IN CONCLUSION: WEEK OF SEPTEMBER 2nd
Recap
You've covered a lot of important material this week and last and I'm sure you feel overwhelmed. So here's a few points and suggestions that I hope will facilitate your absorption of the material.
- Recall that the law of demand and supply refer only to the relationship between price and Qd or Qs. This relationship is illustrated on the demand and supply curves, respectively, as movements along these curves. In other words, they are the two variables responsible for every single point that creates the downward-sloping demand curve and the upward-sloping supply curve.
- A shift or movement of these curves to represent increases or decreases in supply or demand, are due to changes in the determinants of demand and supply. In other words, events occur in life that cause supply and demand to rise or fall, independently of how consumers and sellers feel about prices. These events are stimuli that can be categorized under one or more factors of demand and supply.
Below, I've laid out a six-step process to facilitate your analysis of markets. The steps are the following:
1. Illustrate the market in equilibrium and label everything, including the name of the market in question. Know what market is being asked of you to analyze and label it.

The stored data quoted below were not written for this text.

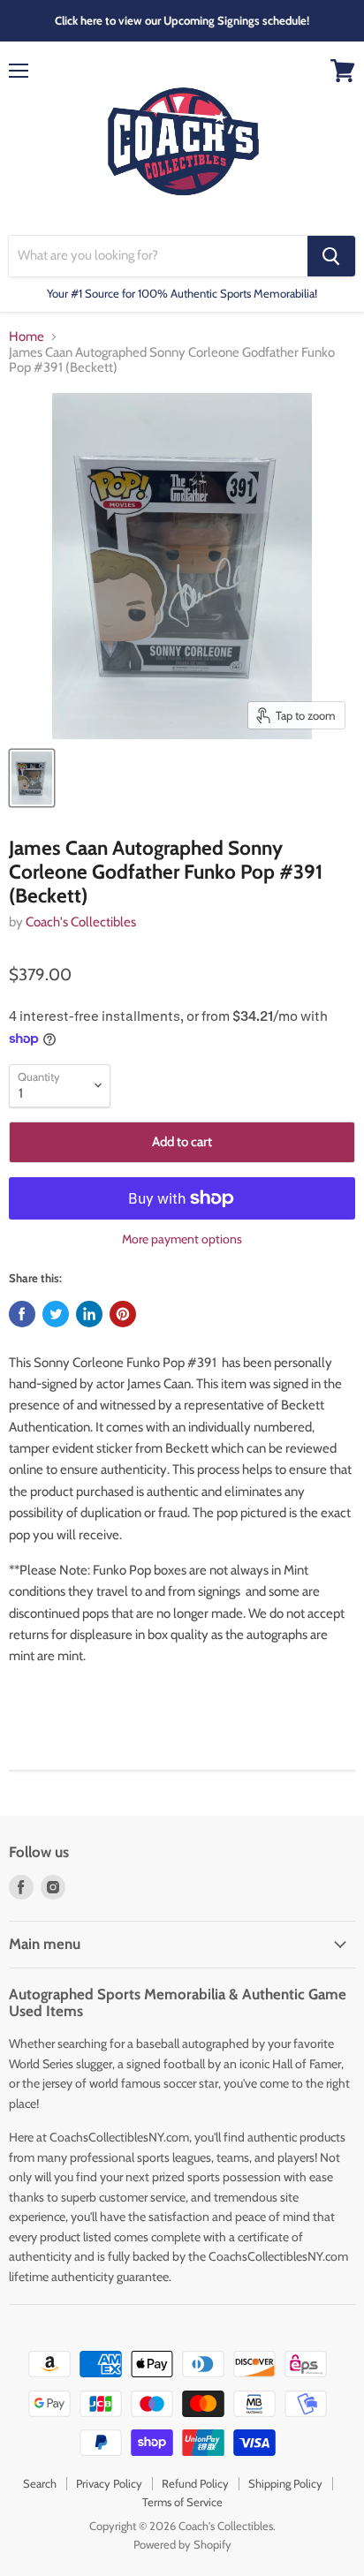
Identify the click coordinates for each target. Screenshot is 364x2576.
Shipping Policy (285, 2483)
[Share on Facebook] (22, 1314)
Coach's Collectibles (81, 922)
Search (40, 2483)
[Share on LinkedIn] (89, 1314)
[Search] (331, 256)
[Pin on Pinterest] (123, 1314)
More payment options (182, 1239)
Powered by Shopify (182, 2544)
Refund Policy (195, 2483)
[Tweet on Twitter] (55, 1314)
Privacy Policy (109, 2483)
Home (26, 336)
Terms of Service (182, 2502)
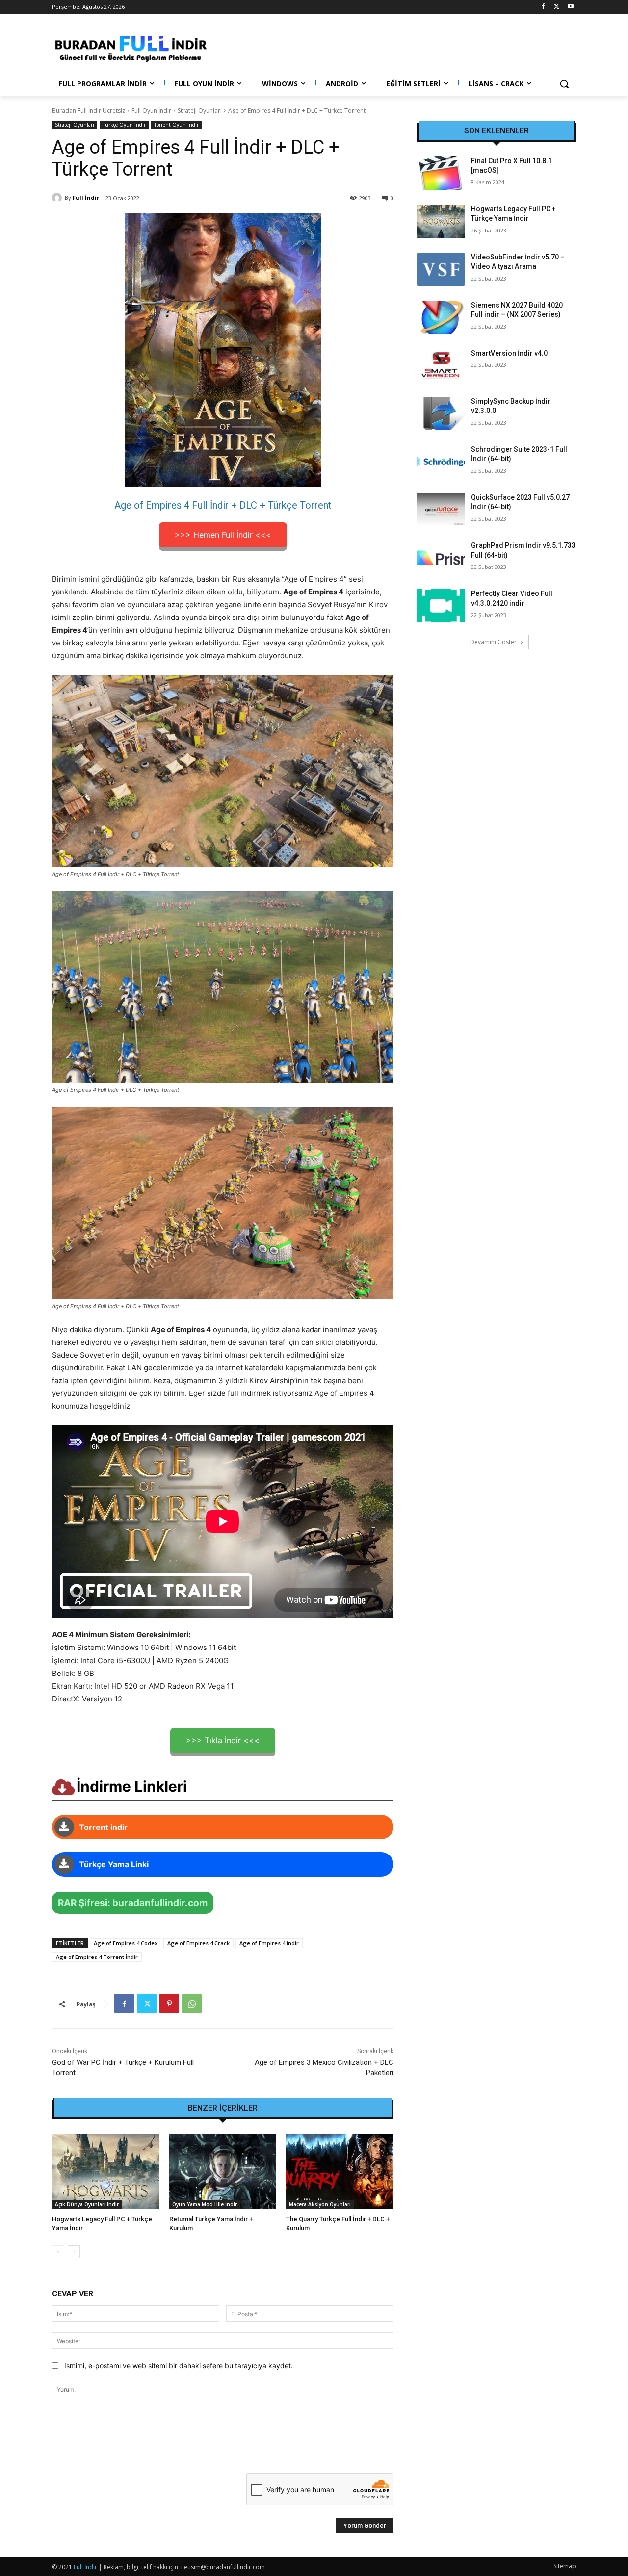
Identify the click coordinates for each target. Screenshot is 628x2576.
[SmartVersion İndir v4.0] (441, 365)
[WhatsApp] (192, 2003)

2. Pick a side to begin analyzing. Remember there are only two............supply and demand. Don't try to analyze both simultaneously............you will screw up.
3 Once you choose where to begin, identify the determinants that are affected by the conditions, events or scenario given. It is important not to make up your own here, but to stick to the determinants.
4. Shift the appropriate curve to illustrate an increase or decrease.
5. Go back to step 2 and repeat for the other side of the market, if any.
6. Identify the changes to equilibrium price and quantity. These are self-evident once you've determined how supply and demand are affected based on step 4.
The truth is, it takes more than a week or two to master the tools of supply and demand. Your absorption and understanding of this material will depend on how much time you spend working in the textbook, the problem set and any supplemental materials that I may have provided you or that you can access online.
Looking Ahead
In the next section, we turn our attention to price controls. Up to now, we've discussed that markets are free. In other words, buyers and sellers are free to establish prices and quantities. However, in a few markets, this is not allowed because the government has forcefully imposed the price in the market and prevented supply and demand to function as it would in a free market. You will learn about price floors and price ceilings. Consequently, price controls reduce economic surplus in markets in which they are imposed.